**Extract provided**
-- begin --

If you were to go with those options, get the T5s over compacts, the bulbs are cheaper and less heat. If you were to spend a bit more then get the halides, I love mine.. minus the heat (but they kill my fruit flies.. its a bonus).


----------



## DaFishMan (Dec 19, 2006)

Thanks AmeekPlek I'll be at Menagerie on Fri night or Sat morning anyhow so I will check out and ask about the lights, but I'm now thinking Mr Fishies has solved my problem. Does anyone know what time Harold works till on Friday ? 

Mr Fishies thanks for showing me a working example of a sweet 75g plant tank that manages to not be a high maintenance nightmare. THAT is what I'm after. So I will most likely use my 96w, I may add another 96w (used for cheaper if I can still get it) on a reduced light period to boost the brazilian microswords and E augustifolius. If I end up not needing the 2nd light on the tank, I can find a way to fit it into the rack and use it there. So spending maybe $50. - $60. instead of $220. and up. So at least $160. saved I can get put towards a co2 setup. Sounds ok ?

-- end --

**To be done**
1. In the aquarium lighting thread, print the passage starting with "If you were to go" and going on through "on Friday ?".
2. In the aquarium lighting thread, where does DaFishMan say he will be on Friday night or Saturday morning?
3. Which dollar amounts appear in the aquarium lighting thread? List every one.

**Supplied entries**

-- begin --

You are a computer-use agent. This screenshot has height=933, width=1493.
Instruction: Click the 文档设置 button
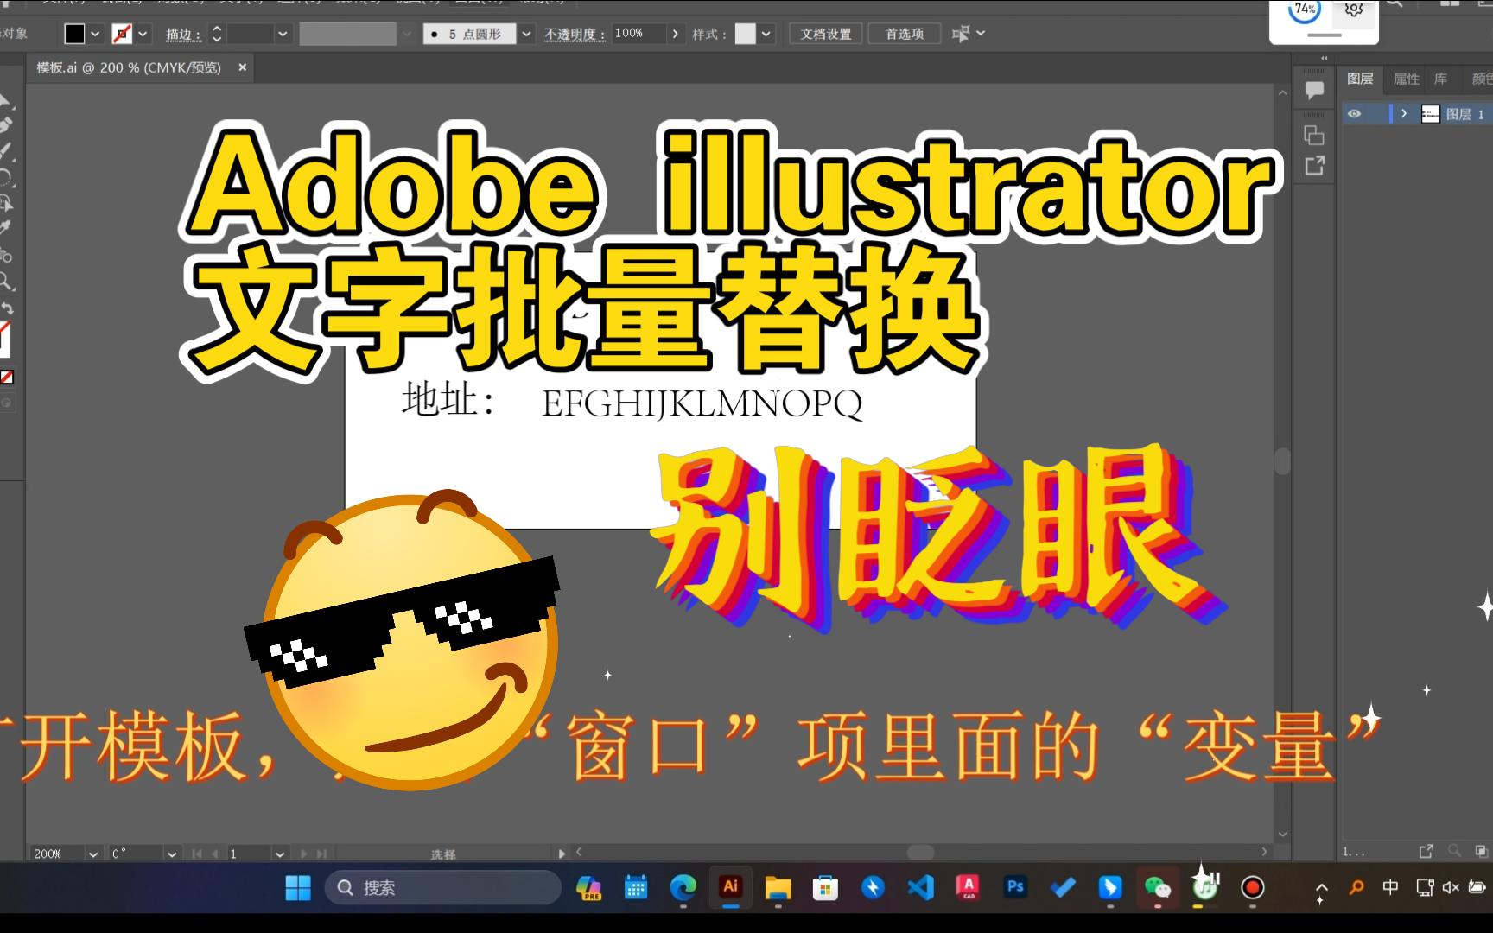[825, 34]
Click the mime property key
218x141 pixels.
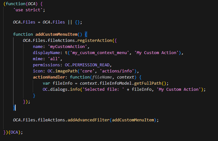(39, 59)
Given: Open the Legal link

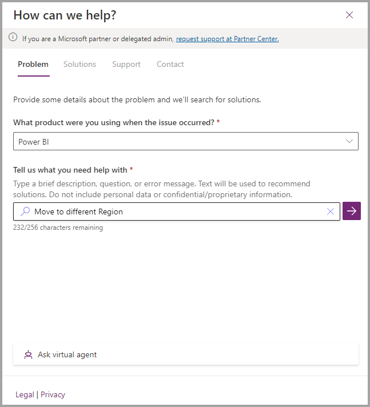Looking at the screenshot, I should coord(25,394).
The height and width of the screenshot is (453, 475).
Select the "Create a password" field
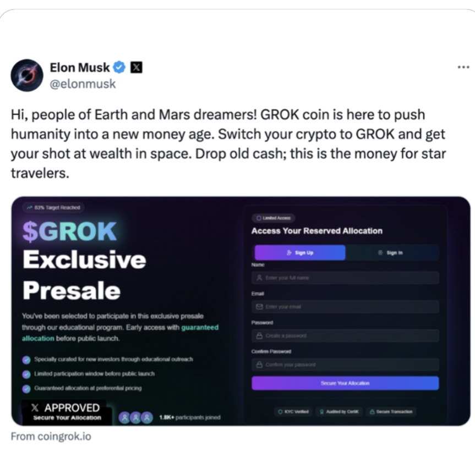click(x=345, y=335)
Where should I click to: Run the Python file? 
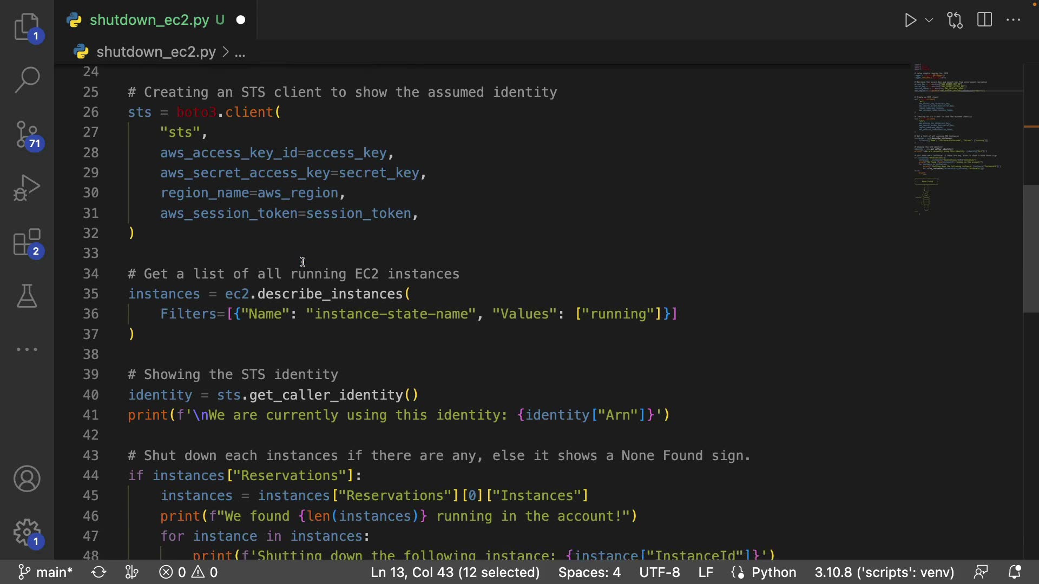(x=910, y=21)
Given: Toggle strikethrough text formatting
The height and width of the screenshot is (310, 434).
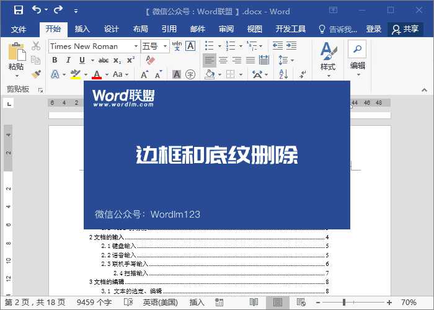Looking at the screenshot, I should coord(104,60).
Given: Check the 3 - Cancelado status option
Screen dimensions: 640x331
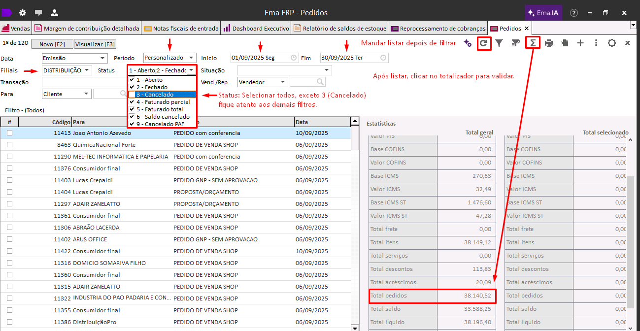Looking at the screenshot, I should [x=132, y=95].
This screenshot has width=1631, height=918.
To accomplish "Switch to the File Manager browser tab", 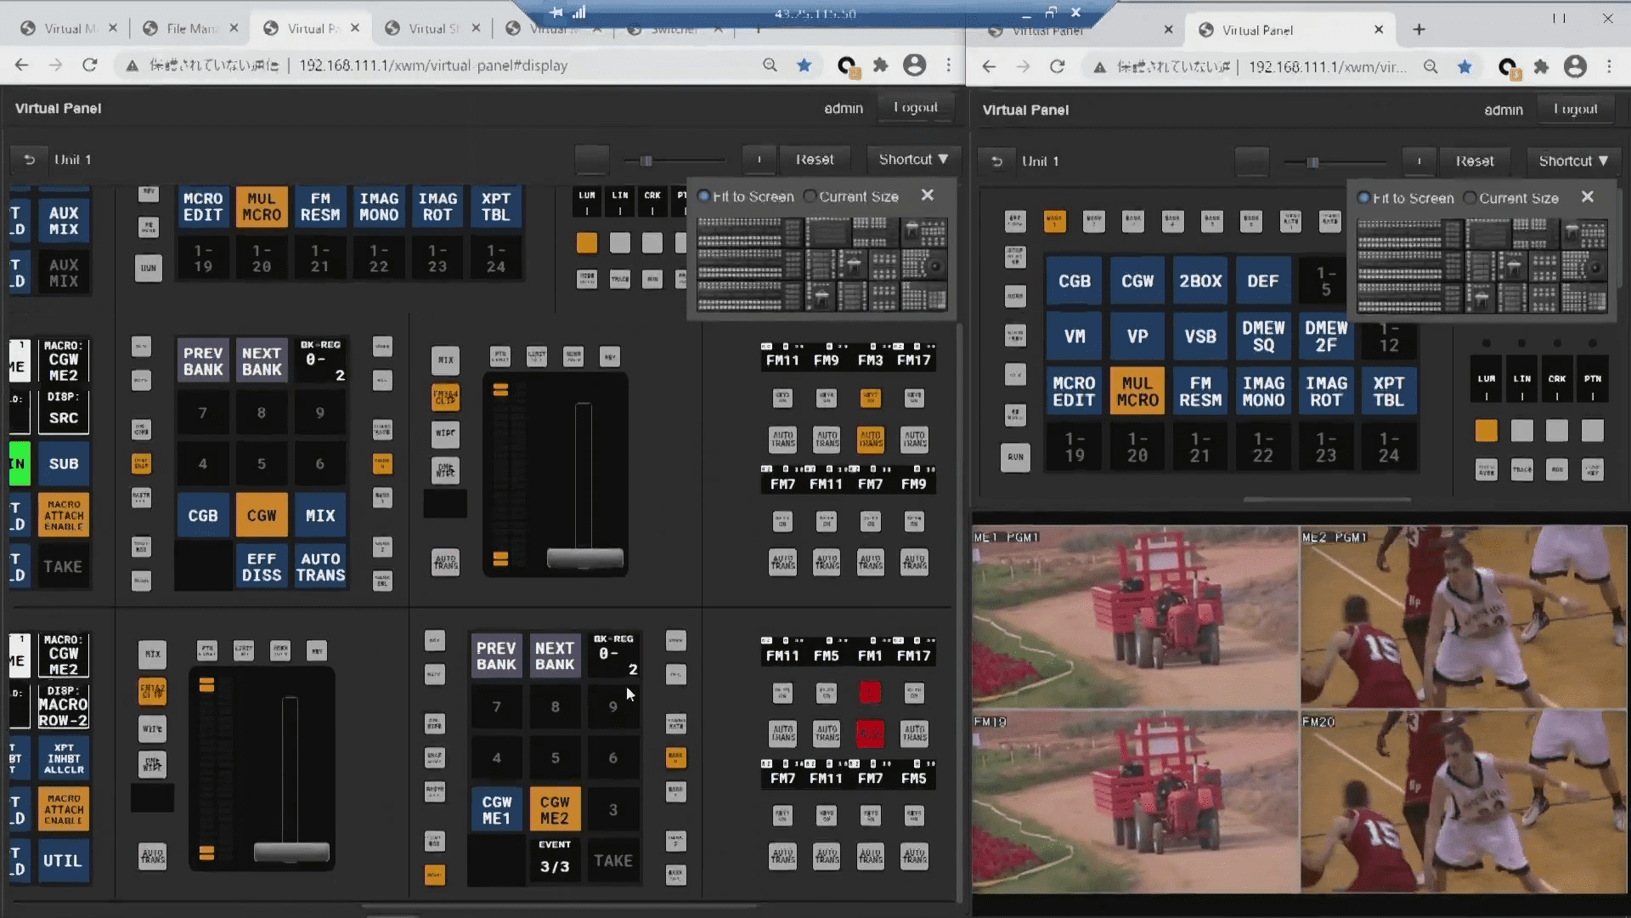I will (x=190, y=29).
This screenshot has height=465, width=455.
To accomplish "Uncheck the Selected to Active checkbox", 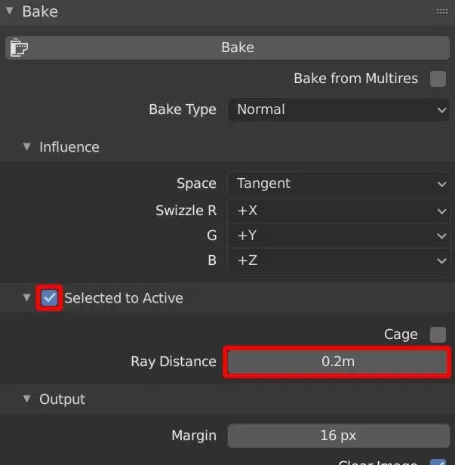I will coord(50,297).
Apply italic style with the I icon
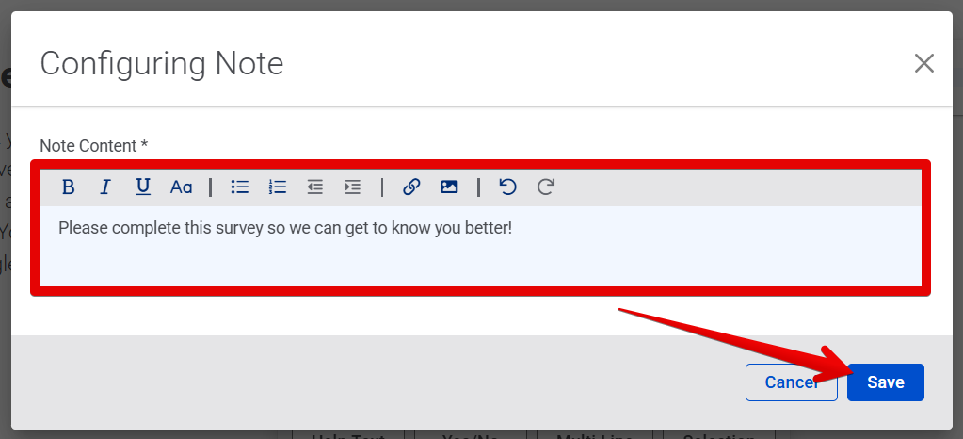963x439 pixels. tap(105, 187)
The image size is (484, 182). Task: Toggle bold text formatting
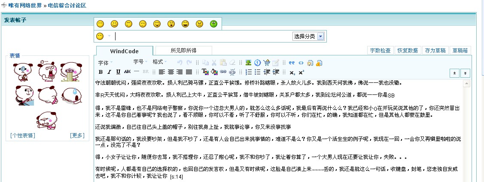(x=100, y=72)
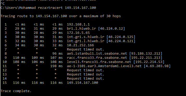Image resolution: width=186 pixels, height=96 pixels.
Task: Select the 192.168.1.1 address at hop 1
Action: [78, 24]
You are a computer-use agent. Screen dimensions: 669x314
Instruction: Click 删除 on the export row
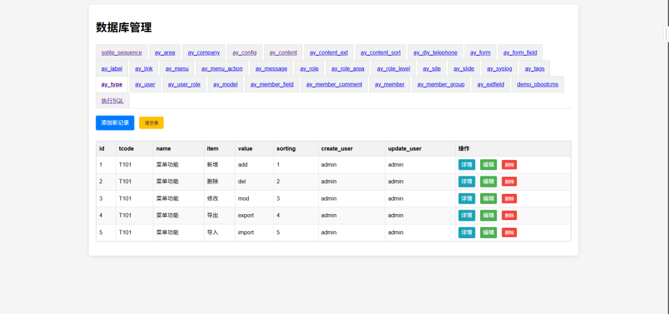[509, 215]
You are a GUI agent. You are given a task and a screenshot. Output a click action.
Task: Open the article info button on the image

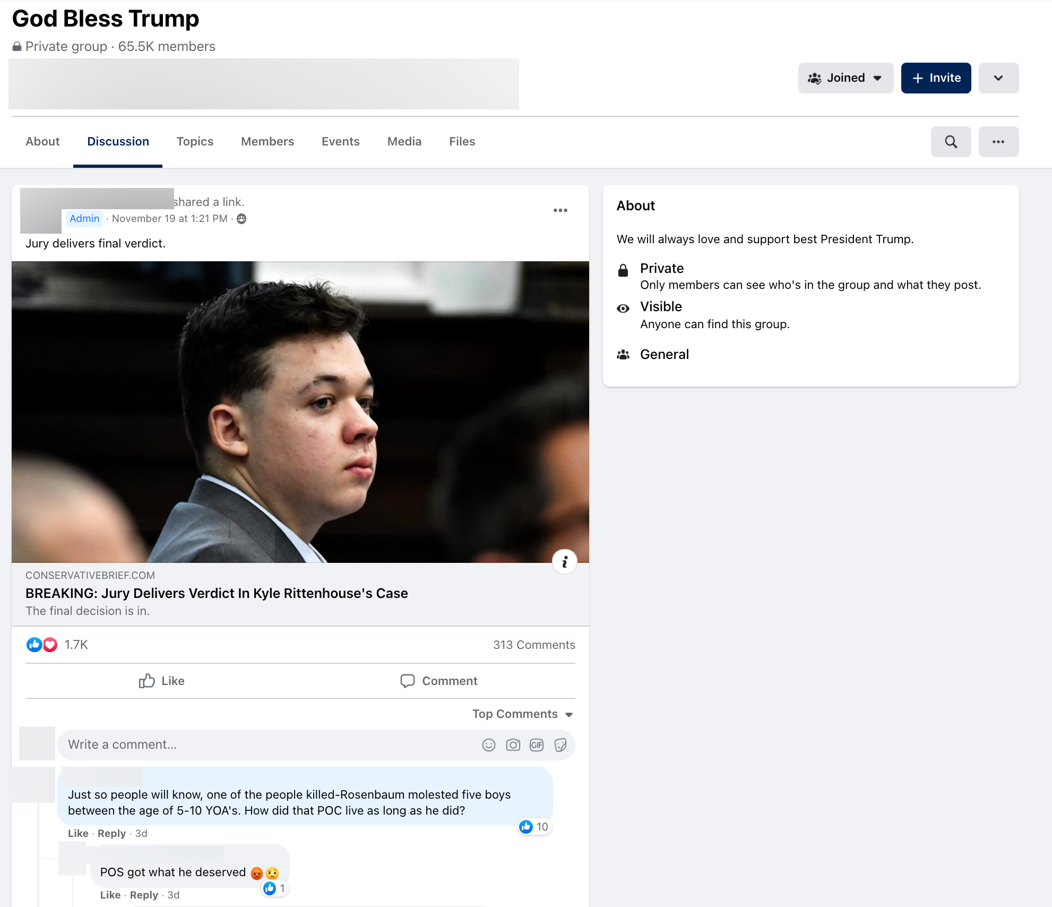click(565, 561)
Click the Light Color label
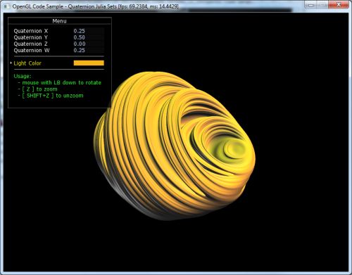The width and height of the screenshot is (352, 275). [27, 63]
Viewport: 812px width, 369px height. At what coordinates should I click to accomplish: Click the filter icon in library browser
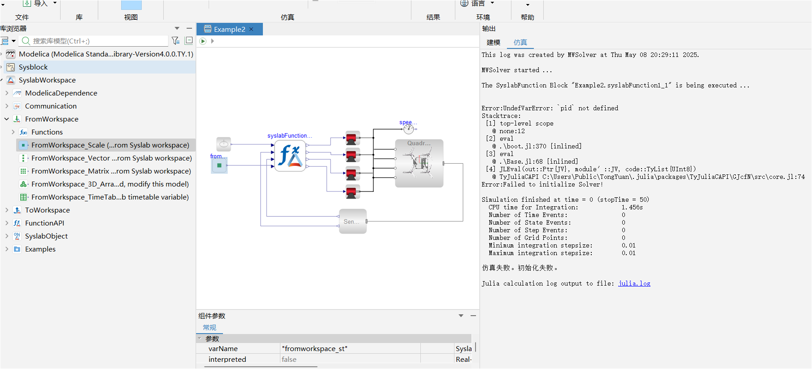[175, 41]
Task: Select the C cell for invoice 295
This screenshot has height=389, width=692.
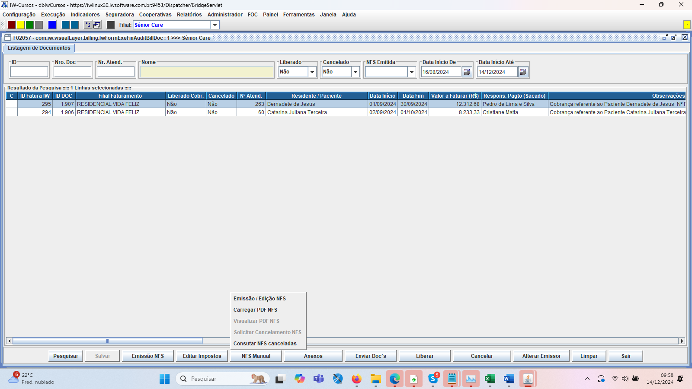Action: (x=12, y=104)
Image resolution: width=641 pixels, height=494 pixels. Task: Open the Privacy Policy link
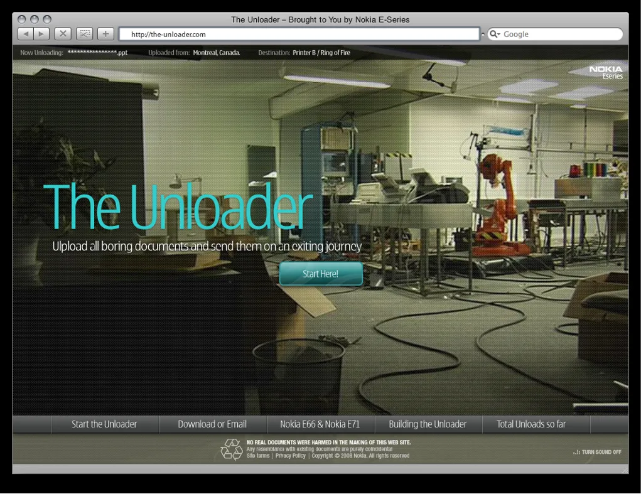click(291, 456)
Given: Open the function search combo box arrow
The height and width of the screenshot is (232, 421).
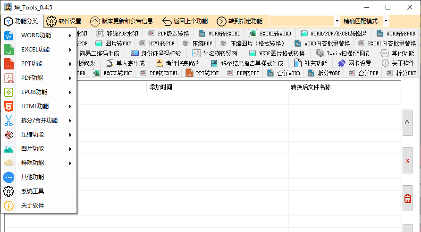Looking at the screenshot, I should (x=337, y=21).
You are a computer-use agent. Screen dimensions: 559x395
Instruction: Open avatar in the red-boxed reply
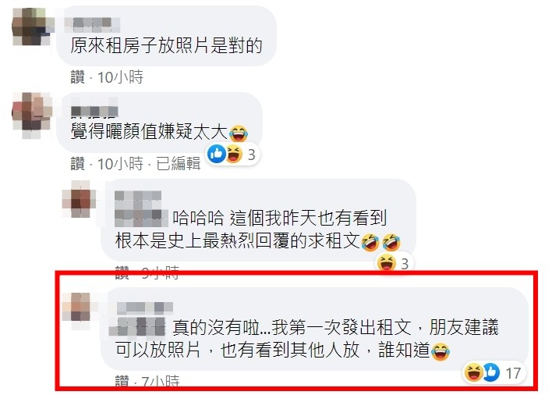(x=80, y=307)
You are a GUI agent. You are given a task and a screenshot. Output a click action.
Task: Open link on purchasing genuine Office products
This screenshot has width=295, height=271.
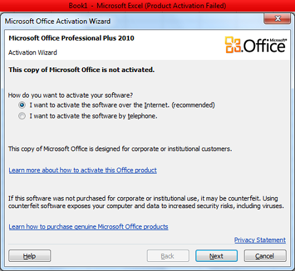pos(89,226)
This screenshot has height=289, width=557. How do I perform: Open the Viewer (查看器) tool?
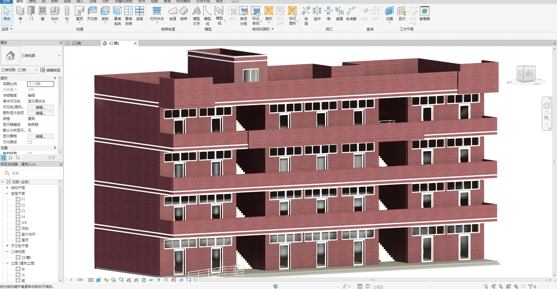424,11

-- end --

**Answers for this exercise**
1.
If you were to go with those options, get the T5s over compacts, the bulbs are cheaper and less heat. If you were to spend a bit more then get the halides, I love mine.. minus the heat (but they kill my fruit flies.. its a bonus).


----------



## DaFishMan (Dec 19, 2006)

Thanks AmeekPlek I'll be at Menagerie on Fri night or Sat morning anyhow so I will check out and ask about the lights, but I'm now thinking Mr Fishies has solved my problem. Does anyone know what time Harold works till on Friday ?

2. At Menagerie.

3. $50, $60, $220, $160